# EXERCISE REQUIREMENTS:
[1] Decide whether each statement below agrees with the article about the song "On the Atchison, Topeka and the Santa Fe." For each one, answer yes or no and quote the deciding words from the article. (a) The song won the 1946 Academy Award for Best Original Song. (b) Mercer thought of the lyrics while riding a Santa Fe train. (c) The Bing Crosby recording reached number one on the chart.
[2] Transcribe everything in the article about the song "On the Atchison, Topeka and the Santa Fe" from "Recorded versions" down to "at number one.".
[3] Go on with the article about the song "On the Atchison, Topeka and the Santa Fe" from the point where it stops.

# TEXT SEGMENT:
☆ ☆ ☆ ☆

"On the Atchison, Topeka and the Santa Fe" is a popular song  written by Harry Warren with lyrics by Johnny Mercer. The song was published in 1944, spanned the hit chart in mid-1945, and won the 1946 Academy Award for Best Original Song, the first win for Mercer.

The song refers to the eponymous fallen flag railroad, and was featured in the 1946 film, The Harvey Girls, where it was sung by Judy Garland, with support from Ben Carter, Marjorie Main, Virginia O'Brien, Ray Bolger, and the MGM Chorus.

At one point in mid-1945 versions by Mercer, Bing Crosby, and the Tommy Dorsey Orchestra were on the hit chart simultaneously.  In late September the Crosby version, first to make the chart, was joined by one by Judy Garland and the Merry Macs.

Mercer said the lyrics came to him when he was sitting on a Union Pacific train, and saw another train labeled "Atchison, Topeka and Santa Fe'" and he was struck by the rhythm of the words.  
Despite mentions in the lyrics of the song, the AT&SF never directly reached Laramie, Wyoming (Milwaukee Road or Great Northern Railroad) or Philadelphia, Pennsylvania (Reading Company, Pennsylvania Railroad or Baltimore & Ohio).

Recorded versions
The Johnny Mercer recording was released by Capitol Records as catalog number 195. The recording, with backing vocals by The Pied Pipers, first reached the Billboard charts on July 5, 1945, and lasted 16 weeks on the chart, peaking at number one.
The Bing Crosby recording (backing vocals by Six Hits and a Miss) was made on February 17, 1944  and released by Decca Records as catalog number 18690. The record first reached the Billboard charts on July 19, 1945, and lasted ten weeks on the chart, peaking at number four.

☆ ☆ ☆ ☆

# GIVEN INFORMATION:
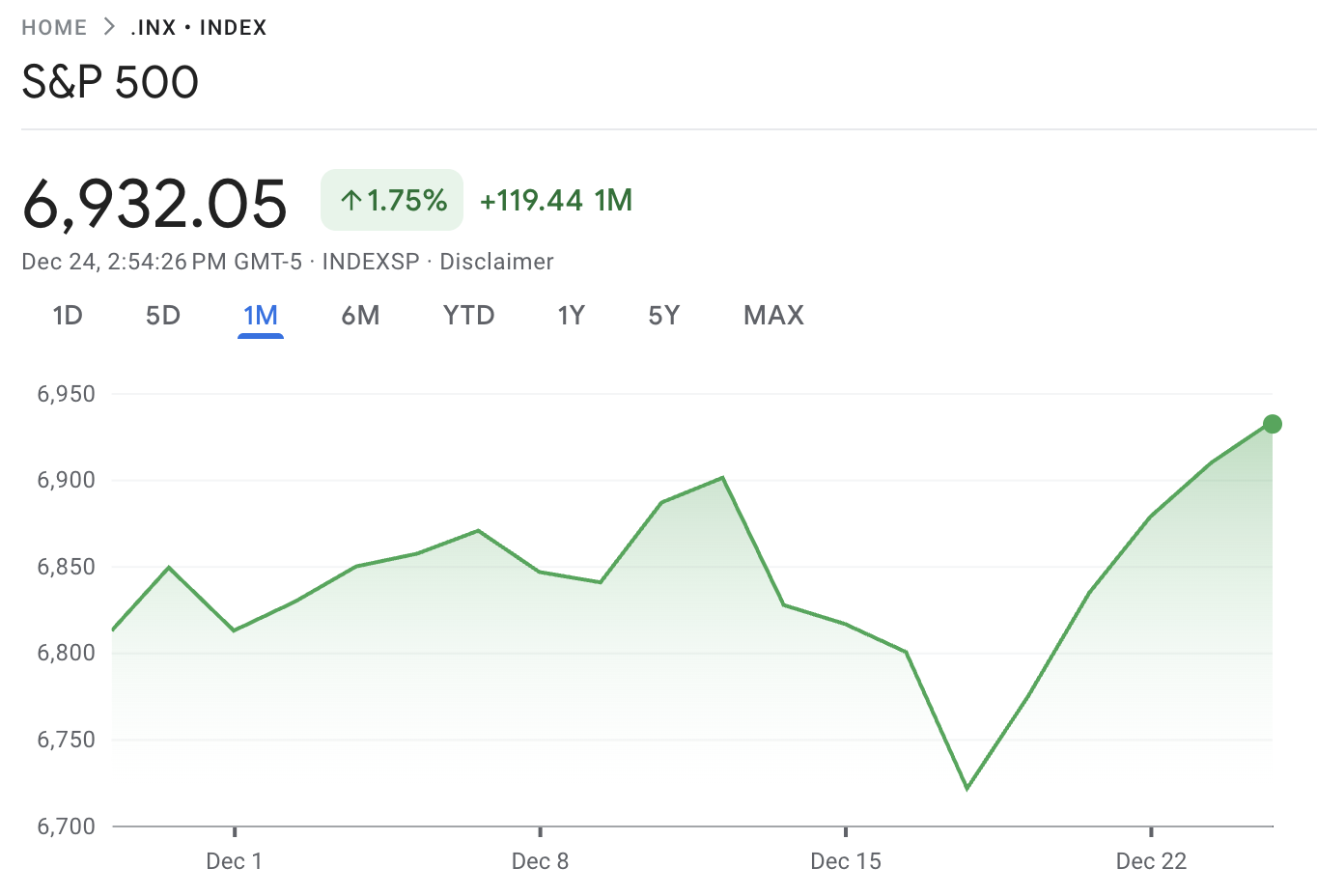Click the Dec 15 axis label on chart
The image size is (1317, 896).
(846, 861)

☆ ☆ ☆ ☆

# EXPECTED RESULTS:
[1]
(a) Yes: "won the 1946 Academy Award for Best Original Song, the first win for Mercer"
(b) No: "he was sitting on a Union Pacific train"
(c) No: "lasted ten weeks on the chart, peaking at number four"

[2]
Recorded versions
The Johnny Mercer recording was released by Capitol Records as catalog number 195. The recording, with backing vocals by The Pied Pipers, first reached the Billboard charts on July 5, 1945, and lasted 16 weeks on the chart, peaking at number one.

[3]
The Tommy Dorsey and His Orchestra recording, vocal by The Sentimentalists, was released by RCA Victor Records as catalog number 20-1682. The record first reached the Billboard charts on August 2, 1945, and lasted six weeks on the chart, peaking at number six.
The Judy Garland/Merry Macs recording was released by Decca Records as catalog number 23436. The record reached the Billboard charts on September 20, 1945, at number ten, its only week on the chart.
It has been covered by other artists including Petula Clark, Louis Jordan, Harry Connick Jr., Mandy Patinkin, The Four Freshmen, Henry Mancini, John Denver, and Rosemary Clooney with Harry James and His Orchestra.

Other uses
AT&SF used a version of this song for television advertisements in the 1970s.
This song's instrumental can be heard in two Tom and Jerry shorts, "The Cat Concerto" and "Jerry and Jumbo".
This song was included in a salute to Disneyland's Main Street, U.S.A. during the opening ceremony of the 1987 Pan American Games in Indianapolis.

See also
List of number-one singles of 1945 (U.S.)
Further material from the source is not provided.